Ecos del Evangelio

16 marzo, 2019 / Carmelitas
DOMINGO II DE CUARESMA CICLO C 2019

Creer más allá de la propia debilidad…

 

“Este es mi secreto, un secreto muy sencillo: sólo se puede ver bien con el corazón; lo esencial es invisible a los ojos” Esta frase de S. Exupéry puede definir muy bien el sentido de la transfiguración que el evangelio nos narra este domingo. Pero expliquemos tres cosas esenciales sobre la fe que se deducen de esta escena de la transfiguración

 

1- La fe, es un camino sobre todo en la oscuridad: El domingo pasado decíamos que hay que buscar situaciones de desierto, tiempo de búsqueda sincera de Dios, para poder ser AUTÉNTICOS. Hoy, Dios intenta revelarse, descubrir su rostro; o mejor dicho, mostrarnos el modo a través del cual lo podemos encontrar.

 

Como Abraham, también muchos les gustaría salir de su esterilidad.

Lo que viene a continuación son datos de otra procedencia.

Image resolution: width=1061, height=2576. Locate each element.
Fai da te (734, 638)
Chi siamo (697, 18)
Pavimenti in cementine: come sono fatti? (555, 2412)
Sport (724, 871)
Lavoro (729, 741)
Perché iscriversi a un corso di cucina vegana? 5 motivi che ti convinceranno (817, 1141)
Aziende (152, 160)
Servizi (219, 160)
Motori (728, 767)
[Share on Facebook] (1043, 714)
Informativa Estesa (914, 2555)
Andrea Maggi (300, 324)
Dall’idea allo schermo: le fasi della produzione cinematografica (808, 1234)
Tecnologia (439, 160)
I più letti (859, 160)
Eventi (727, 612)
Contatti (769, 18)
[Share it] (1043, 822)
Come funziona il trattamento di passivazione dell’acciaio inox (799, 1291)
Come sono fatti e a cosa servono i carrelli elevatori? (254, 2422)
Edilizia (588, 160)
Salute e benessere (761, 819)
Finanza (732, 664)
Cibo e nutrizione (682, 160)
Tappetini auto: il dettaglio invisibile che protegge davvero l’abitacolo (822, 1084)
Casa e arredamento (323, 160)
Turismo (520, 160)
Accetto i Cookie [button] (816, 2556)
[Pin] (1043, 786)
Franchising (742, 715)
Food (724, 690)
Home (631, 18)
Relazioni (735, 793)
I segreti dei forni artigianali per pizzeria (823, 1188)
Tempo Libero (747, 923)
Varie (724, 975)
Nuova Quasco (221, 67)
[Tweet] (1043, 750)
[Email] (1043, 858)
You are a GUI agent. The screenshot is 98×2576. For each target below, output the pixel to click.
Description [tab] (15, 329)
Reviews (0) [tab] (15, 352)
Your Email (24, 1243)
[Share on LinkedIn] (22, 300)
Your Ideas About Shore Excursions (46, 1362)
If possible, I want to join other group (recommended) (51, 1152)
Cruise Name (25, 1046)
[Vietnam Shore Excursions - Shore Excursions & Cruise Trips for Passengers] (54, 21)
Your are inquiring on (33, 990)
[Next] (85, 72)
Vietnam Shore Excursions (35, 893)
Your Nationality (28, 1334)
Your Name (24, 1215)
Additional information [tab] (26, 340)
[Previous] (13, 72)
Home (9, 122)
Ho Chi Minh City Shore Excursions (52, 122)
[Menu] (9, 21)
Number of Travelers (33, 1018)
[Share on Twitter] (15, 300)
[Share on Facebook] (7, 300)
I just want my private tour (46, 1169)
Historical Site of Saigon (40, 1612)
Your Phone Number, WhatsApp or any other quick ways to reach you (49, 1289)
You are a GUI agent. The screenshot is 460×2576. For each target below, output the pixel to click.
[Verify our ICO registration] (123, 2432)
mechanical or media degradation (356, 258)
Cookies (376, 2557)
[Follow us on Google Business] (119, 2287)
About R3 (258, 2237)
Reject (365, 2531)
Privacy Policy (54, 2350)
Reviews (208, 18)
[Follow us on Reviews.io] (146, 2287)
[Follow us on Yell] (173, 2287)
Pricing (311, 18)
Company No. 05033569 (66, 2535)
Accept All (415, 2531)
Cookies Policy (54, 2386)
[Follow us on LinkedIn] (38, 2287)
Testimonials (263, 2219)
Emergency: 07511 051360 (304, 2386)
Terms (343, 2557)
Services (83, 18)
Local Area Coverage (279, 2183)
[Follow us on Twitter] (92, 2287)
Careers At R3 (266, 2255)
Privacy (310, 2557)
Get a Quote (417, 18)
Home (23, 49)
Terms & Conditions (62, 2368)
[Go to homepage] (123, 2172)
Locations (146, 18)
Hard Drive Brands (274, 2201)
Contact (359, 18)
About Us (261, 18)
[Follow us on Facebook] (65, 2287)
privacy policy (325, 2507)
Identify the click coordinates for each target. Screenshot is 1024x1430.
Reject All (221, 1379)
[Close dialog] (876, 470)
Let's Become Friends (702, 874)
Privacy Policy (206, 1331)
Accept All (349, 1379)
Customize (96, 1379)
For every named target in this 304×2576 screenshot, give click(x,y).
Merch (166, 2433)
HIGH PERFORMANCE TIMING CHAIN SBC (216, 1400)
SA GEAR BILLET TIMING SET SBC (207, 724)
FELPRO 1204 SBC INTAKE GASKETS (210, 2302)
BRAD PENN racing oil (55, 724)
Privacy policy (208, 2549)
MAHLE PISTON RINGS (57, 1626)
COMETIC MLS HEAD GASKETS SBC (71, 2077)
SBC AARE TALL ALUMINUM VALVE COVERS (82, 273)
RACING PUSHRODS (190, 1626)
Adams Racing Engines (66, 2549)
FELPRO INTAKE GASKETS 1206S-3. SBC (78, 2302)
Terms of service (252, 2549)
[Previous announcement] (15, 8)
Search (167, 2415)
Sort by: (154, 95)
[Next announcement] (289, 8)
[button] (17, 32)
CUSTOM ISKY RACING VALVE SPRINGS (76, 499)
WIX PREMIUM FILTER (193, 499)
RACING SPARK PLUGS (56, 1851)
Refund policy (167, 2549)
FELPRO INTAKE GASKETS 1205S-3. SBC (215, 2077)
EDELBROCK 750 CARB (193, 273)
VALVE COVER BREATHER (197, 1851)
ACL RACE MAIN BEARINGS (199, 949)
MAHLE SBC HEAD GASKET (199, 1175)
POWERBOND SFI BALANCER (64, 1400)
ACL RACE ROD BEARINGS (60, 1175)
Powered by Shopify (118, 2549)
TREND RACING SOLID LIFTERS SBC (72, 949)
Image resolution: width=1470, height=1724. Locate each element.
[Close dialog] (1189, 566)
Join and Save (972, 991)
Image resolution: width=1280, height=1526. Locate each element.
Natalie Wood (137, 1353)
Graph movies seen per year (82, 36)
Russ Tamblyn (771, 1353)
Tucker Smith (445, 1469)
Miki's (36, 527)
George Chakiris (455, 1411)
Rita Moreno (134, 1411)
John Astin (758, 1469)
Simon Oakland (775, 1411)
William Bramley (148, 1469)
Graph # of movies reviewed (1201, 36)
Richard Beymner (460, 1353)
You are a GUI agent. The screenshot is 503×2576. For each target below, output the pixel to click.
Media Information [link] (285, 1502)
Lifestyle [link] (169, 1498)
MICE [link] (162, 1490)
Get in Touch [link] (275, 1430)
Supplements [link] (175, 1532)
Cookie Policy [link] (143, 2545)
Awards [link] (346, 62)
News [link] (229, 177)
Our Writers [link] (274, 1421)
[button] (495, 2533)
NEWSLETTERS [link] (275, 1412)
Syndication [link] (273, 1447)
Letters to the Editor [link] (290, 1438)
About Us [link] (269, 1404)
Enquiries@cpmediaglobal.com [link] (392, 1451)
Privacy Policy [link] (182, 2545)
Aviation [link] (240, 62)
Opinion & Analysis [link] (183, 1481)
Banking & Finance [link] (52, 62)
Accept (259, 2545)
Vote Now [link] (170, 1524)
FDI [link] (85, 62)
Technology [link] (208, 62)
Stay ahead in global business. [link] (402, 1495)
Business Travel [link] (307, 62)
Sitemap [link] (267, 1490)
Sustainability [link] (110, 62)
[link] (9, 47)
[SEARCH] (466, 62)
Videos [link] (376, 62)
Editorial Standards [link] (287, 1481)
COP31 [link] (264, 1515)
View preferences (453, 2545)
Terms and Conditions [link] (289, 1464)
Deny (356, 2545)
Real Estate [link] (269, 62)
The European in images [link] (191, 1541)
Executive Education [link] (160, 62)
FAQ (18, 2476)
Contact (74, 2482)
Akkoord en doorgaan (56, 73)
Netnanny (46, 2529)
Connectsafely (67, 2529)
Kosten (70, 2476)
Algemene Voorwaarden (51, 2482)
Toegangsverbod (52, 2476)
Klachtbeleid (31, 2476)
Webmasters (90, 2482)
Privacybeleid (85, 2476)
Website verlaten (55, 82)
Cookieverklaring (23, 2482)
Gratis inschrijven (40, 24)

Pasan los días y los años, y no recogen los frutos. Al contrario, les duele descubrir la rutina, el hacer siempre las mismas cosas, el envejecer inexorablemente, mientras los sueños de la juventud se esfuman unos tras otros. Es ¡la angustia de la esterilidad…!

 

La misma que siente la Iglesia, muchas parroquias, comunidades religiosas, y muchos cristianos. ¡Cuántos proyectos y esfuerzos, cuántas ilusiones tras tantas reuniones y encuentros ¿y después que?…! Se tiene la sensación de que la Iglesia no crece, de que la comunidad envejece, los jóvenes se rebelan, el hombre moderno transita por otros carriles.

 

¿Y nosotros? ¿Qué herencia dejaremos a un mundo que se construye casi al margen de nuestra existencia pequeña y humilde? Nos podemos ver reflejados en Abraham. Un hombre sin hijos, cansado y descreído… es invitado por Dios a una aventura nueva e increíble.

 

Abraham es el reflejo del hombre caminante que se siente desconcertado ante un Dios enigmático e incontrolable. Abraham, un hombre que espantaba a los buitres por los que se veía también rodeado. Eran la sombra de la muerte, que se proyectaba sobre su miedo, mientras el sol de la vida se le iba ocultando lentamente.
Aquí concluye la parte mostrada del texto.